Along with the ‘about’ section, the ‘education’ and ‘experience’ sections are crucial, as that is what recruiters want to know about you. This section contains information similar to what you put on a resume, but since there is no page or space restriction, Alison noted that you can go into more detail about your work, and add some ‘color’ to the stories you create of yourself. She added that the ‘experience’ section is not solely devoted to paid full-time or part-time jobs but also paid and unpaid internships, academic work, volunteer positions, and so on. She emphasized that this section is more than just a list of your experiences, but serves as a way to showcase your skills and your strengths.
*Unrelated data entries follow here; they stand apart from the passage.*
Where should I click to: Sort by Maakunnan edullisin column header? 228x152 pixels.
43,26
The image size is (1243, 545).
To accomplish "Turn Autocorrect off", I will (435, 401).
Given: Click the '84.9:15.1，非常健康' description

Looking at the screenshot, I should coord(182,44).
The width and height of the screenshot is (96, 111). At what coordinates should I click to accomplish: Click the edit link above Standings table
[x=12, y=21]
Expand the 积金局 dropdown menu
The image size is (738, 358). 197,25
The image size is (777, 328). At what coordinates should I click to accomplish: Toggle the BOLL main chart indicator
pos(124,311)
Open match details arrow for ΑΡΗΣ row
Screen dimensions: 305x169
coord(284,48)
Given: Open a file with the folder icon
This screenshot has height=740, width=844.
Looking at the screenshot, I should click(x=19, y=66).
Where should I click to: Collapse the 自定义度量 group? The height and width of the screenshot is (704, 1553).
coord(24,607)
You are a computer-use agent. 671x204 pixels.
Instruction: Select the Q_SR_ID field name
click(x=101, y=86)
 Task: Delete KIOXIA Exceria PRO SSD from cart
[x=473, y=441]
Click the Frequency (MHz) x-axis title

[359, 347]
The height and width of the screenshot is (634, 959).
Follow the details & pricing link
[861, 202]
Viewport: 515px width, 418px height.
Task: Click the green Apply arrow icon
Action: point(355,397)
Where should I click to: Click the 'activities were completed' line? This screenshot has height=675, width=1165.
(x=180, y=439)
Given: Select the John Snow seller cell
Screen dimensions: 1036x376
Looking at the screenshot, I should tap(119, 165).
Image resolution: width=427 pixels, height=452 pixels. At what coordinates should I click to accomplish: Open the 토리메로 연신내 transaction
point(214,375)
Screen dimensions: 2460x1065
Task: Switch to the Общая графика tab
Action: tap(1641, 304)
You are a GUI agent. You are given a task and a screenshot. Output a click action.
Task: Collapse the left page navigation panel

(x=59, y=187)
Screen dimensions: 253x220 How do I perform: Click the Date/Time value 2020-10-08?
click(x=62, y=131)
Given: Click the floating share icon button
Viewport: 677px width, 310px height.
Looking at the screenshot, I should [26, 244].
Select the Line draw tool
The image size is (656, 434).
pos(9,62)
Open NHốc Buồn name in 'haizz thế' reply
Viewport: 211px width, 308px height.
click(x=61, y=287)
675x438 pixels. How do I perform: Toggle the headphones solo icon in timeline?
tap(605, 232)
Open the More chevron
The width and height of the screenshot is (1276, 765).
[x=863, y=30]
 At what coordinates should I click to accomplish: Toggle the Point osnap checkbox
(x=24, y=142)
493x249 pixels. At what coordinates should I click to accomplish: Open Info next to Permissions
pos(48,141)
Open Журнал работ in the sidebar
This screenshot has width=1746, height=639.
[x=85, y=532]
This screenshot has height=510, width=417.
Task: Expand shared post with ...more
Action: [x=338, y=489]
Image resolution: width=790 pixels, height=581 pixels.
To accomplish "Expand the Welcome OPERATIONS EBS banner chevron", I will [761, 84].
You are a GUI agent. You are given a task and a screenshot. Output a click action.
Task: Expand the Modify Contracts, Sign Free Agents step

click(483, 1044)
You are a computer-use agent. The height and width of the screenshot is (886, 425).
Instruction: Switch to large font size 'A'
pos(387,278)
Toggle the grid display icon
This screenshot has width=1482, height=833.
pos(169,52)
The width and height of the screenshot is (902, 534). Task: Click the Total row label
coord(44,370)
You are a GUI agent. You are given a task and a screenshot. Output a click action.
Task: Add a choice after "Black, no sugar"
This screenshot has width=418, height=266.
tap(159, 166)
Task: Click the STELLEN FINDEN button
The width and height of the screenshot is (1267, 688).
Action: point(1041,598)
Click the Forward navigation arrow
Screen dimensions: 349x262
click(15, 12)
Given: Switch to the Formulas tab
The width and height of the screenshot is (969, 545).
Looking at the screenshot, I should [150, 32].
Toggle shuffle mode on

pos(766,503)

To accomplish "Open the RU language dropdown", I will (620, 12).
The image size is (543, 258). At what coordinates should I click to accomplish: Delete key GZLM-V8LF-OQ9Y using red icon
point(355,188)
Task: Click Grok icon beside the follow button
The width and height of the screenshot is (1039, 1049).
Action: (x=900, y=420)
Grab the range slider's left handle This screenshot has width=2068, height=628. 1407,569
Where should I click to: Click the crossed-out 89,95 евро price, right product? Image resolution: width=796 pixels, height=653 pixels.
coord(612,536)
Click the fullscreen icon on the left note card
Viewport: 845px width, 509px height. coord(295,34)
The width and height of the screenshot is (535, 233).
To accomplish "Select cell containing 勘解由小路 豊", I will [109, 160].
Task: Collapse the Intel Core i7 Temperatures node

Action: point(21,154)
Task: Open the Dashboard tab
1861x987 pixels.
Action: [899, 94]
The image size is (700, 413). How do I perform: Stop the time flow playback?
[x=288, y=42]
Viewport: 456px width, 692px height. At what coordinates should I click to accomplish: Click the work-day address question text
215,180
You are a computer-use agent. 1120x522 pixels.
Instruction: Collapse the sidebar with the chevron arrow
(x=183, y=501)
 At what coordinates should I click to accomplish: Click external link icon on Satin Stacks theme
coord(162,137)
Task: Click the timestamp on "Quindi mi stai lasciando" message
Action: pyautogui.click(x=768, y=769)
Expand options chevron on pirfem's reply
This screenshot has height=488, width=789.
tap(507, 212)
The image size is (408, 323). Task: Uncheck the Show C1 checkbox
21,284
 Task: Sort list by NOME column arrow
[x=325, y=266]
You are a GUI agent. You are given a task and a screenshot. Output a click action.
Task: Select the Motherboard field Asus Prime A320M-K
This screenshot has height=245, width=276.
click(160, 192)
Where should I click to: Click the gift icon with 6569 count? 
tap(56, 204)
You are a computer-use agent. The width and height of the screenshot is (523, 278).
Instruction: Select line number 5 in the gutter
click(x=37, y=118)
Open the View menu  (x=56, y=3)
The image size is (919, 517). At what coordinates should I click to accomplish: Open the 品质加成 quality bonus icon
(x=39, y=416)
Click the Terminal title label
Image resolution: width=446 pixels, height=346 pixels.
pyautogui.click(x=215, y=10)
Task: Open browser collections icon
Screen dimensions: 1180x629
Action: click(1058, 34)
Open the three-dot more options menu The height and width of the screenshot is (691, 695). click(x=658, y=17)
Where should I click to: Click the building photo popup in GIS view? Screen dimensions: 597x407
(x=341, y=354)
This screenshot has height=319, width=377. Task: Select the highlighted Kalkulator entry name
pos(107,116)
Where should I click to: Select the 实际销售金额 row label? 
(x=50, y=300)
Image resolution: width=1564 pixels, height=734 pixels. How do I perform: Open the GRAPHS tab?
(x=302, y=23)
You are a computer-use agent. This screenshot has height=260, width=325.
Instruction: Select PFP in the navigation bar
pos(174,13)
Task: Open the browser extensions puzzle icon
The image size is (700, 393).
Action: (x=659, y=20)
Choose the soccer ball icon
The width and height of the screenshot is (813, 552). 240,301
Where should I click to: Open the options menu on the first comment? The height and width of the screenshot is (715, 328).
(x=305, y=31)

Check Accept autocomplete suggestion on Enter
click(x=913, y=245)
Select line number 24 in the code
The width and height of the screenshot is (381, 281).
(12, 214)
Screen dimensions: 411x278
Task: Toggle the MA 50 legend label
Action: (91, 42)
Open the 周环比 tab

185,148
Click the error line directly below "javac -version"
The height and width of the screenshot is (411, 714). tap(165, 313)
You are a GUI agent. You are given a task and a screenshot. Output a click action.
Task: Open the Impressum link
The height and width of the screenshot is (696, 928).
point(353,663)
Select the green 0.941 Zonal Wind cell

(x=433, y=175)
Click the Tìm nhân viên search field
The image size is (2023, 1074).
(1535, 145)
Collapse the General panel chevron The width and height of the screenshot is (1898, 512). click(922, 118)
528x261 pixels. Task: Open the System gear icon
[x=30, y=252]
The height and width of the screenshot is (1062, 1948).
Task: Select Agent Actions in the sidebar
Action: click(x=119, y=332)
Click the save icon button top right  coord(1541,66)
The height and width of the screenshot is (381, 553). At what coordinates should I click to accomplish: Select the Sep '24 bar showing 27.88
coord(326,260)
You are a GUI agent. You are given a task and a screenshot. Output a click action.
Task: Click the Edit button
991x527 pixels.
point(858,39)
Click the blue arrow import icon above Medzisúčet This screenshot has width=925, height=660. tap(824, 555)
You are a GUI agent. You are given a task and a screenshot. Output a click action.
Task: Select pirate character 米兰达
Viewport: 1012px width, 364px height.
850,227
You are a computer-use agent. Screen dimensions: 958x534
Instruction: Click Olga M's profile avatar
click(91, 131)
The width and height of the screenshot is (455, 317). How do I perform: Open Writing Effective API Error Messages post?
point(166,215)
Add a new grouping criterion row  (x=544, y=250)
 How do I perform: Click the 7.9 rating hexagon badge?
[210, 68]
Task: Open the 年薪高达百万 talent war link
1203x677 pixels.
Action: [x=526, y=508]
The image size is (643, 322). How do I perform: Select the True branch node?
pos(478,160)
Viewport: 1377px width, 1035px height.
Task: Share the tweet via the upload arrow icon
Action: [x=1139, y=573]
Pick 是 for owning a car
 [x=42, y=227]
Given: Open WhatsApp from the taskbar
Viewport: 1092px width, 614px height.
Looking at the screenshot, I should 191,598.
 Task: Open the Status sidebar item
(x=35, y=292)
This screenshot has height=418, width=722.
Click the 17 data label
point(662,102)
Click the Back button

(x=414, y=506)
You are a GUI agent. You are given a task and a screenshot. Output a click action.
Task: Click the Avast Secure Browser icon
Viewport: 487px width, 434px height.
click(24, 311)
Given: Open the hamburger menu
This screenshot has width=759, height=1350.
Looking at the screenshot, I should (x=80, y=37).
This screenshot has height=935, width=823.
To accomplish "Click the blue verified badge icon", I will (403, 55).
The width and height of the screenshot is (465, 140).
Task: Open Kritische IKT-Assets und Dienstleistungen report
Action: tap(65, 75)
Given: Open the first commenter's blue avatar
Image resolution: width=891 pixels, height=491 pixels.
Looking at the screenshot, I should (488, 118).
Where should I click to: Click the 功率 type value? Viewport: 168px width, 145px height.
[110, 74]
She shared a helpful tip around writing about these experiences, saying that you should try to incorporate industry-specific terms; this signals your awareness about the industry, and why you would be a good fit for it.
She went on to acknowledge how helpful the ‘licenses and certifications’ section can be but focused more on the ‘skills’ section. She spoke about how employers and recruiters are more concerned about the skills that you possess, and the value that you can bring to the job. Following this is the ‘recommendations’ section, which Alison noted is a great but unessential part of the Linkedin profile. She recommended emailing anyone you can think of, old bosses, professors, advisors, and so on, and formally asking them to write you a recommendation, before sending them an invite via LinkedIn. She also reminded us to return the favor: if you want a recommendation, offer to write one back!
The penultimate section of the profile is the ‘accomplishments’ section, which gives you a lot of scope to show off your work and achievements. With categories ranging from publications and patents to languages, courses, organizations, and so on, this section allows you to talk about anything else that you’ve achieved but not been able to display thus far. The last section on the profile is the ‘interests’ section. Alison recommended following your educational organizations and companies you’re interested in. This is a great way to keep up with industry news. She also shared a hot tip: if you and someone you want to connect with follow the same organization, you can message them for free, which the basic LinkedIn plan doesn’t allow!
This brought us to the topic of networking and meeting people. LinkedIn is a useful tool for this purpose, as you can look up any organization, and filter the people of that organization by their education, their cities, and so on. Alison recommended always adding a personalized note when connecting with people, as they are more likely to connect with you if they know a little bit about who you are, and what you want. She advised being direct with your purpose, but sociable and kind while messaging potential connections.
The last thing Alison spoke about was using LinkedIn to find job opportunities. She acknowledged that while LinkedIn wasn’t the only platform for this, and that you should definitely use a range of different platforms, LinkedIn does keep updating job openings and is a great way to learn what is out there. She gives a disclaimer that one should only apply via LinkedIn if their profile is fully fleshed out! While answering students’ questions, she confirmed that LinkedIn learning (which NYU gives us free access to) is a good addition to your profile, especially if you want to tackle an industry where you don’t have much experience.
If somebody looks you up on the internet, as employers and recruiters are akin to do, your LinkedIn is one of the first few things that will show up and will leave a lasting impression. Thus, to better your chances and make the most of this platform, use Alison’s tips to spruce up your page!